The flow rate sampling by t may be performed, and thereafter, the flow rate may be measured at 1-minute intervals as in the conventional case. Except immediately after switching, the flow rate is stable, so accuracy does not decrease so much.

The present invention is not limited to the above embodiments, but various modifications can be made without departing from the gist of the present invention.

[0036]

As described above in detail, according to the present invention, highly reliable radiation using a flow rate value with a small error even in the transition period when the flow path of the sampling gas is switched from the bypass line to the sampling line. It is possible to provide a dust radiation monitor capable of performing active concentration calculation and eliminating missing data immediately after switching channels.

[Brief description of drawings]

FIG. 1 is a configuration diagram of a dust radiation monitor according to an embodiment of the present invention.

FIG. 2 is an operation explanatory diagram of the embodiment shown in FIG.

FIG. 3 is a diagram showing a relationship between flow rate fluctuation and sampling time in the embodiment shown in FIG.

FIG. 4 is a diagram showing a modification of the embodiment shown in FIG.

FIG. 5 is a configuration diagram of a conventional dust radiation monitor.

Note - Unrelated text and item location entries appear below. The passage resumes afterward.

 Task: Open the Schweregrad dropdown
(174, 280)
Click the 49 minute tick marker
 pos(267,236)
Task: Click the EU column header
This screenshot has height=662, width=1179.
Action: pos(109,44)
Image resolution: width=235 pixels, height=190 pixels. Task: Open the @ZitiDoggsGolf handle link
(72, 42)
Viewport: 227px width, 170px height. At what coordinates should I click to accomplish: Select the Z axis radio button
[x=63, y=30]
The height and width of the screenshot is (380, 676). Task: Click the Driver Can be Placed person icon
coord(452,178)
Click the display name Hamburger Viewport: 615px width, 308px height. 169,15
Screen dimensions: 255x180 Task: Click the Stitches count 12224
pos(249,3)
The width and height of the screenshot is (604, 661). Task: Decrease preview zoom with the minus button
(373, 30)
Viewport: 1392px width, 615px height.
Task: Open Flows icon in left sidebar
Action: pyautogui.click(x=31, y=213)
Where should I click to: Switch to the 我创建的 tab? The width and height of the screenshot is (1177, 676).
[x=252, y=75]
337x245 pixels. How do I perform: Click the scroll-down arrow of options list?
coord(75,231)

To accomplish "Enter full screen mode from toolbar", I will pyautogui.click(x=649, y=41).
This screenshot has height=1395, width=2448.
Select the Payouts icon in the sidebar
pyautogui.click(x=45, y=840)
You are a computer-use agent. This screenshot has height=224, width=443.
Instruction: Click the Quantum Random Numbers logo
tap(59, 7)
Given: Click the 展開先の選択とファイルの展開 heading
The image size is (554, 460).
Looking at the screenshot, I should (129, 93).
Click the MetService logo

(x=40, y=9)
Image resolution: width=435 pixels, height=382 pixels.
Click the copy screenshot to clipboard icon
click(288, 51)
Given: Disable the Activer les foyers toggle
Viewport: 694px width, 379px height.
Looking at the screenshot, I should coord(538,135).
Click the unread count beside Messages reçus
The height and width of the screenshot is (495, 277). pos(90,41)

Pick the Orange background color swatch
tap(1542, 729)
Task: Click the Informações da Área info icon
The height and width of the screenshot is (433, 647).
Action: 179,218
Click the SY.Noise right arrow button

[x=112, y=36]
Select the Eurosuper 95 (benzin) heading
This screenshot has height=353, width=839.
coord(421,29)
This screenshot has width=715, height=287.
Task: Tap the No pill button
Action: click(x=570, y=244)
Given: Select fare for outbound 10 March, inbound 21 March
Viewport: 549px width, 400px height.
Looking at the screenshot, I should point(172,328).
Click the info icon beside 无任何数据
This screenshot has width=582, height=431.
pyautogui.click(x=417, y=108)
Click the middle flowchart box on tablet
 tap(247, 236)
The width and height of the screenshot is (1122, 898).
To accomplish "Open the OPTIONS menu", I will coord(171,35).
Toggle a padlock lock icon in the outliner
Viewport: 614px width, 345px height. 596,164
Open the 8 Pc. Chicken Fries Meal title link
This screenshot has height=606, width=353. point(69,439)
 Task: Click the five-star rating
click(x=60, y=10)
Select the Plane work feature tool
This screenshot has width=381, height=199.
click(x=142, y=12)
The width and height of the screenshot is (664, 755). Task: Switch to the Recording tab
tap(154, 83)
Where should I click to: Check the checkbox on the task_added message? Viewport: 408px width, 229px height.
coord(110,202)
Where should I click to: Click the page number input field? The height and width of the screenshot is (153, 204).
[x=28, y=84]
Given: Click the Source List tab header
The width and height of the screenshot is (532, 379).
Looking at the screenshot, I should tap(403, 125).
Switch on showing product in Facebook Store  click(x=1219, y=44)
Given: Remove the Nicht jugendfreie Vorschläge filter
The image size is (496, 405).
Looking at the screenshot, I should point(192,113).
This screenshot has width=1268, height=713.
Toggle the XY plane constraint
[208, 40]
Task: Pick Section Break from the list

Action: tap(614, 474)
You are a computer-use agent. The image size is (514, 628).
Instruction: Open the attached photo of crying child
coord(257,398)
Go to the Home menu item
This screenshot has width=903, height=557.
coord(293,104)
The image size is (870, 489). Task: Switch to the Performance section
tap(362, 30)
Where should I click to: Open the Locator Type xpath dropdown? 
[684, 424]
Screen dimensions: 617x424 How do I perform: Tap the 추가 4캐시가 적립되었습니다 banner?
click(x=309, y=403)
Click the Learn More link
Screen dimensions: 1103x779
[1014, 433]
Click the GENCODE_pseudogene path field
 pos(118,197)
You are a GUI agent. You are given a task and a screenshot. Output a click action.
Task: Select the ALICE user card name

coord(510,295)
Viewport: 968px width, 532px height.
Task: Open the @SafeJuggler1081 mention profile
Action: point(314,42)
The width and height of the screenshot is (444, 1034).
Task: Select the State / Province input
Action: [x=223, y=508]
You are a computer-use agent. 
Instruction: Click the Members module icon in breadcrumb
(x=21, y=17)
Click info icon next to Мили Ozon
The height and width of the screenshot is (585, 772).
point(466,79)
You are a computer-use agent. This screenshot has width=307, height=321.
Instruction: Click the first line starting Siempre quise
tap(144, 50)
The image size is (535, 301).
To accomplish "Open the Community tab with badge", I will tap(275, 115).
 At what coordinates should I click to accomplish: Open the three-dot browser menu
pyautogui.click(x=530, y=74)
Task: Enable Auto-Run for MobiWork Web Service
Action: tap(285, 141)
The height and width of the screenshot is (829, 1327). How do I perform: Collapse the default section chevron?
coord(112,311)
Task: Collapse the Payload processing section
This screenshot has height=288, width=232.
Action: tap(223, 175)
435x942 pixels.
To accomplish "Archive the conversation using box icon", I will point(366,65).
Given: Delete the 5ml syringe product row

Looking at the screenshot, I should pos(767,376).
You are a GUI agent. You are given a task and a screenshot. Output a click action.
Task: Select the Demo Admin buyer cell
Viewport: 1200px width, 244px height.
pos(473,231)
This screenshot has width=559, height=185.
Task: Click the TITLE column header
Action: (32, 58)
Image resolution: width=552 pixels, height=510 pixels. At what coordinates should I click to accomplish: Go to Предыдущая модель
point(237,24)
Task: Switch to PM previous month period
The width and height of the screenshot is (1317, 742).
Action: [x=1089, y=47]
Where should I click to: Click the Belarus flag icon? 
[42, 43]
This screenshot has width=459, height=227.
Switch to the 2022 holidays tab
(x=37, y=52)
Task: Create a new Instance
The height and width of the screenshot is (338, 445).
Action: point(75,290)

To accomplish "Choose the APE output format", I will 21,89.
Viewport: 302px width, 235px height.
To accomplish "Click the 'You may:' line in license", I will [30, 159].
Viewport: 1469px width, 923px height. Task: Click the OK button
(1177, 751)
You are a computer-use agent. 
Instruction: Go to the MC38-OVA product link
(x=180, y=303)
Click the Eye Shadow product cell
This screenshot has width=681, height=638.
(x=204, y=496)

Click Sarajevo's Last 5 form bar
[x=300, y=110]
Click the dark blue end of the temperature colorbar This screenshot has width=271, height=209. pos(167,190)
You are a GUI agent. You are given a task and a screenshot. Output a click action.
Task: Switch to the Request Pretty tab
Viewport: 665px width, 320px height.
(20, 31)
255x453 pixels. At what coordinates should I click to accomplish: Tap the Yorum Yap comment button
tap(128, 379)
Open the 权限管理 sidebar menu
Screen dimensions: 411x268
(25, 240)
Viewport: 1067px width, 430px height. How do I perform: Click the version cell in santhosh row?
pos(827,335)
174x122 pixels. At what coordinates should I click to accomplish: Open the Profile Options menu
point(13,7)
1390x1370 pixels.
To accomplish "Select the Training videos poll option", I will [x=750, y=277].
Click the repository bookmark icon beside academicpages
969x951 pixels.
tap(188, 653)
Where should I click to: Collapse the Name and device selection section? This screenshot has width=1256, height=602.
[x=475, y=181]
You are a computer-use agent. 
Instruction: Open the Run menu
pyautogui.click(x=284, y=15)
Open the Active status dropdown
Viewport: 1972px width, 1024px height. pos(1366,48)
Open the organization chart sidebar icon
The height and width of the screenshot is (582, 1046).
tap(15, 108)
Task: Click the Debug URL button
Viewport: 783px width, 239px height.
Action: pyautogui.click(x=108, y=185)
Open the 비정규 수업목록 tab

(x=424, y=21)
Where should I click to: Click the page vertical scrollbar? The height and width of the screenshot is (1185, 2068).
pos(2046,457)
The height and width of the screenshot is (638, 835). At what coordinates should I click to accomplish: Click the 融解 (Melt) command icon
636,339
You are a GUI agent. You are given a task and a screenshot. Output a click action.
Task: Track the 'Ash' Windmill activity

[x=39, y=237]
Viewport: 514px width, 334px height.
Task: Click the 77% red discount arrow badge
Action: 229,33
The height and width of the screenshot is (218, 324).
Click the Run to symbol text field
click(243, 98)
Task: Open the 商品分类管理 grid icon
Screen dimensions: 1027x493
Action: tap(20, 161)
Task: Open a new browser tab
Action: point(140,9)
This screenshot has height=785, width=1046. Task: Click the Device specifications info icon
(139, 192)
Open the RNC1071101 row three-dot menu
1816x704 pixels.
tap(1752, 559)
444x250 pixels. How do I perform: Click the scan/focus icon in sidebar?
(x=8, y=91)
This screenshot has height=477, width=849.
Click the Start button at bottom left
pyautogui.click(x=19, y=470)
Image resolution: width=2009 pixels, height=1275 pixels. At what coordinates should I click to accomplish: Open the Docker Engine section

FIG. 6 is an operation explanatory view of the dust radiation monitor shown in FIG.

[Explanation of symbols]

1 ... Sampling pipe, 2 ... Sampling line, 3 ...
Bypass line, 4 ... Sampling valve, 5 ... Bypass valve, 6 ... Collection container, 7 ... Filter paper, 8 ... Radiation detector, 9 ...
Discharge pump, 10 ... Flowmeter, 20 ... Monitor body, 21 ...
Control device, 22 ... Data processing device.

Claims (1)

[Claims] 1. A collection container provided with a dust collecting member, and a sampling line for introducing a sampling gas into the collection container and guiding a gas passing through the collection container to an exhaust system.
A bypass line that guides the sampling gas to the discharge system by bypassing the collection container, a radiation detector arranged to face the dust collecting member, and a flow rate of the sampling gas introduced into the collection container is measured. A flow meter, a line switching means for switching the flow path of the sampling gas between the sampling line and the bypass line, and when the flow path of the sampling gas is switched to the sampling line, for a certain period immediately after the switching. A transition period flow rate sampling means for sampling the flow rate measurement value of the flow meter in a cycle shorter than the period, an average value of the flow rate measurement values sampled by the transition period flow rate sampling means, and radiation detection output from the radiation detector. And a radioactivity concentration calculating means for determining the radioactivity concentration using the signal value of the signal The dust radiation monitor that characterized the door.